This page describes how to reproduce the DistilSPLADE-max experiments in the following paper:
Thibault Formal, Carlos Lassance, Benjamin Piwowarski, Stéphane Clinchant. SPLADE v2: Sparse Lexical and Expansion Model for Information Retrieval..
Here, we start with a version of the MS MARCO passage corpus that has already been processed with SPLADE, i.e., gone through document expansion and term reweighting. Thus, no neural inference is involved. As the weights of splade are given in fp16, they have been converted to integer by taking the round of weight*100.
We're going to use the repository's root directory as the working directory. First, we need to download and extract the MS MARCO passage dataset with SPLADE processing:
#Provisory mirror
wget https://www.dropbox.com/s/459eb572gp73ewe/msmarco-passage-DistilSPLADE-max.tar.gz?dl=0 -O collections/msmarco-passage-DistilSPLADE-max.tar.gz
tar -xzvf collections/msmarco-passage-DistilSPLADE-max.tar.gz -C collections/
To confirm, msmarco-passage-DistilSPLADE-max.tar.gz
should have MD5 checksum of e0b24bbadac7af138cc0e46df2159659
.
We can now index these docs:
python -m pyserini.index -collection JsonVectorCollection \
-input collections/msmarco-passage-DistilSPLADE-max/ \
-index indexes/lucene-index.msmarco-passage-DistilSPLADE-max \
-generator DefaultLuceneDocumentGenerator -impact -pretokenized \
-threads 18 -storeRaw
The important indexing options to note here are -impact -pretokenized
: the first tells Anserini not to encode BM25 doclengths into Lucene's norms (which is the default) and the second option says not to apply any additional tokenization on the SPLADE tokens.
Upon completion, we should have an index with 8,841,823 documents. The indexing speed may vary; on a modern desktop with an SSD (using 18 threads, per above), indexing takes around twenty minutes.

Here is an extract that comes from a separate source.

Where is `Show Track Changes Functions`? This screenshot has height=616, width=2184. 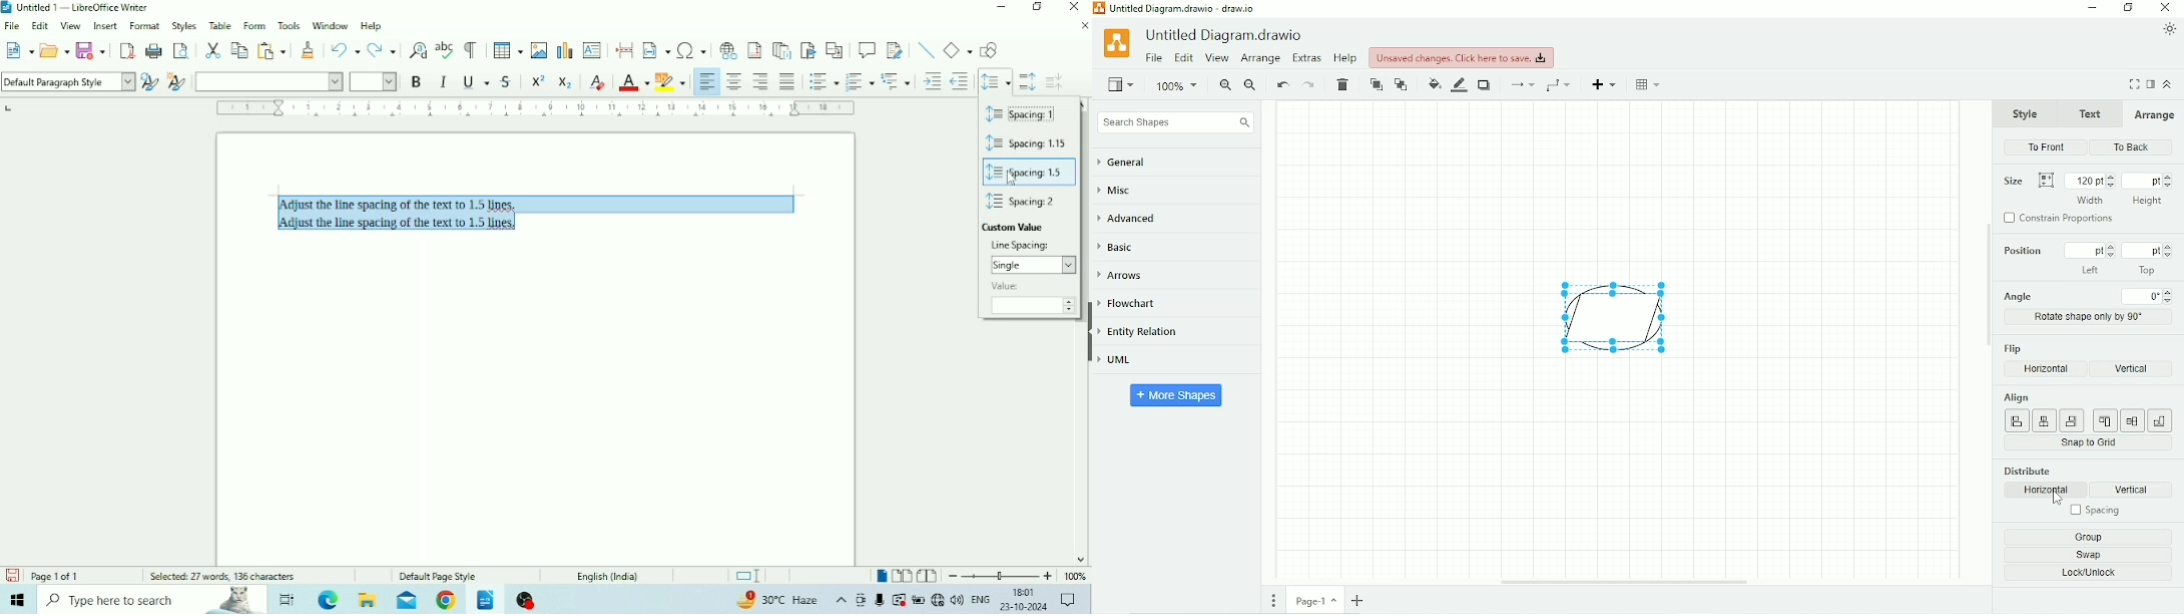
Show Track Changes Functions is located at coordinates (895, 48).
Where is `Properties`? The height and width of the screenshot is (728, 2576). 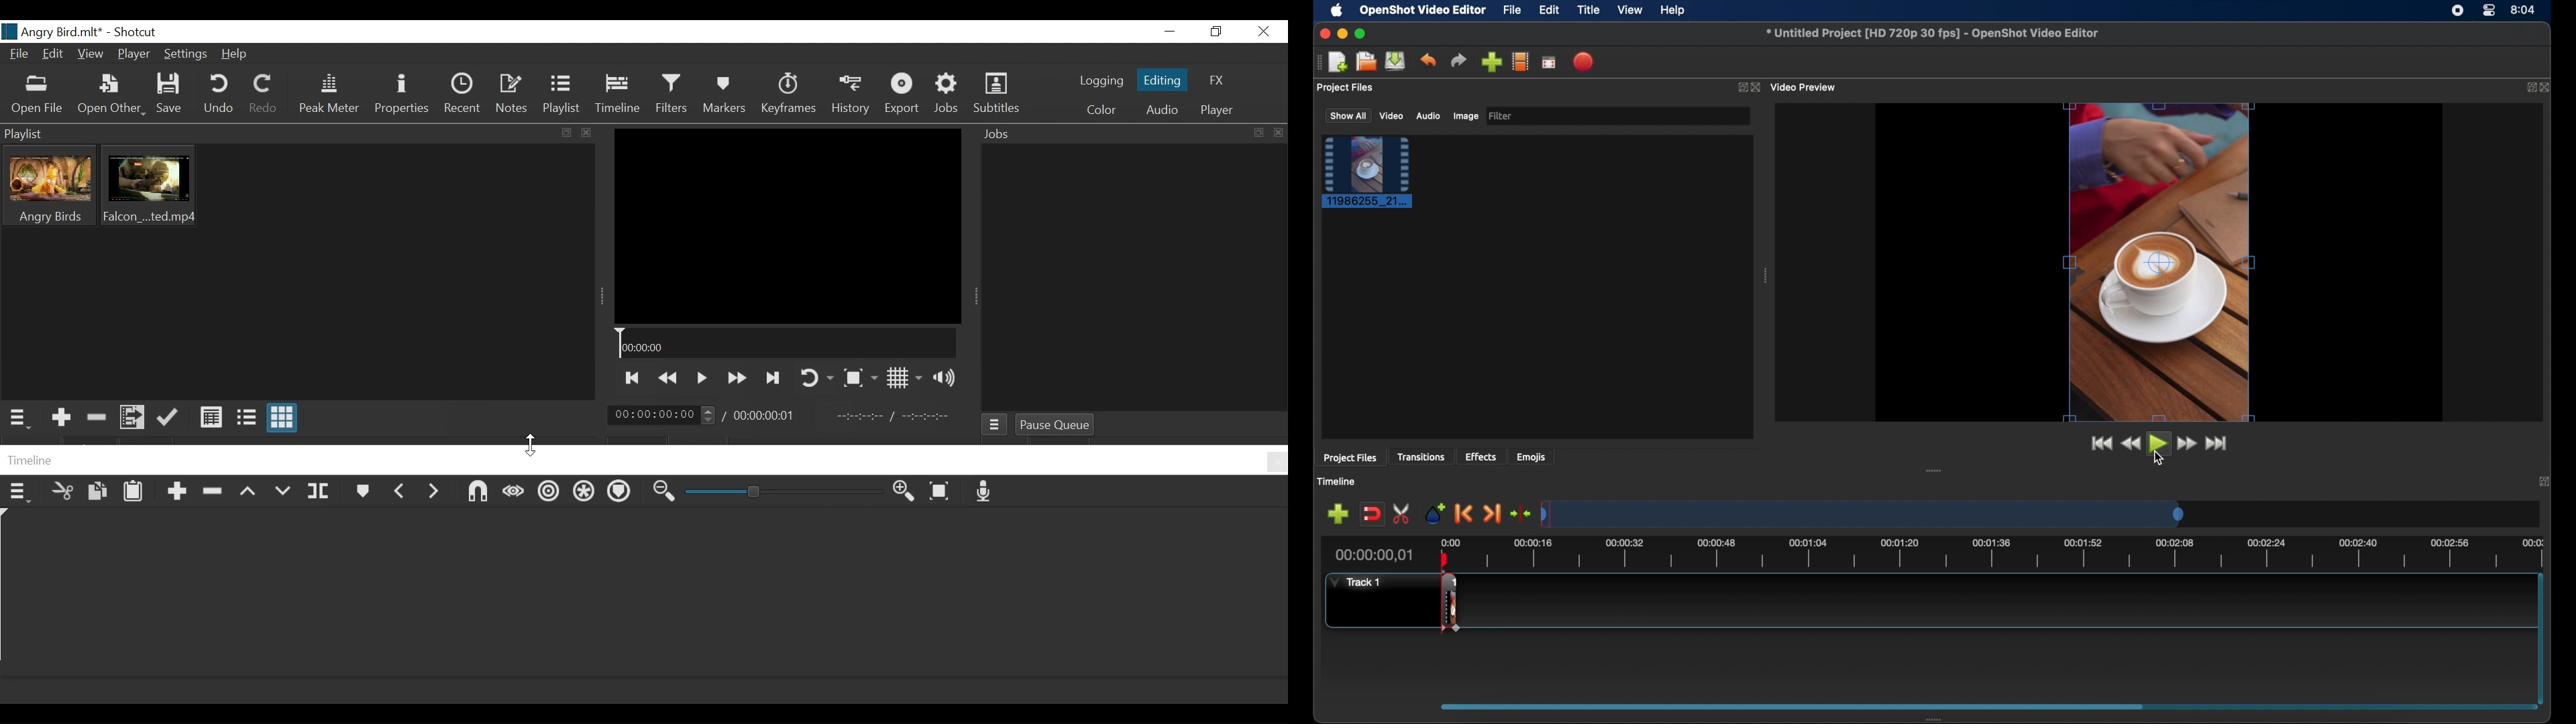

To ensure that the tokenization in the index aligns exactly with the queries, we use pre-tokenized queries. First, fetch the MS MARCO passage ranking dev set queries:
# Provisory mirror
wget https://www.dropbox.com/s/fwodo2uwrqpxfs2/topics.msmarco-passage.dev-subset.distilSPLADE-max.tsv?dl=0 -O collections/topics.msmarco-passage.dev-subset.distilSPLADE-max.tsv
We can now run retrieval:
$ python -m pyserini.search --topics collections/topics.msmarco-passage.dev-subset.distilSPLADE-max.tsv \
--index indexes/lucene-index.msmarco-passage-DistilSPLADE-max \
--output runs/run.msmarco-passage-distilSPLADE-max.tsv \
--impact \
--hits 1000 --batch 36 --threads 12 \
--output-format msmarco
Query evaluation is much slower than with bag-of-words BM25; a complete run can take around half an hour. Note that the important option here is -impact
, where we specify impact scoring.
Note from authors: We are still investigating why it takes so long using pyserini, the same model (including distilbert forward in CPU) takes only 10 minutes on similar hardware using a numba implementation for the inverted index and using sequential processing (only 1-query at a time).
The output is in MS MARCO output format, so we can directly evaluate:
$ python -m pyserini.eval.msmarco_passage_eval msmarco-passage-dev-subset runs/run.msmarco-passage-distilSPLADE-max.tsv
The results should be as follows:
#####################
MRR @10: 0.36852691363078205
QueriesRanked: 6980
#####################
The final evaluation metric is very close to the one reported in the paper (0.368).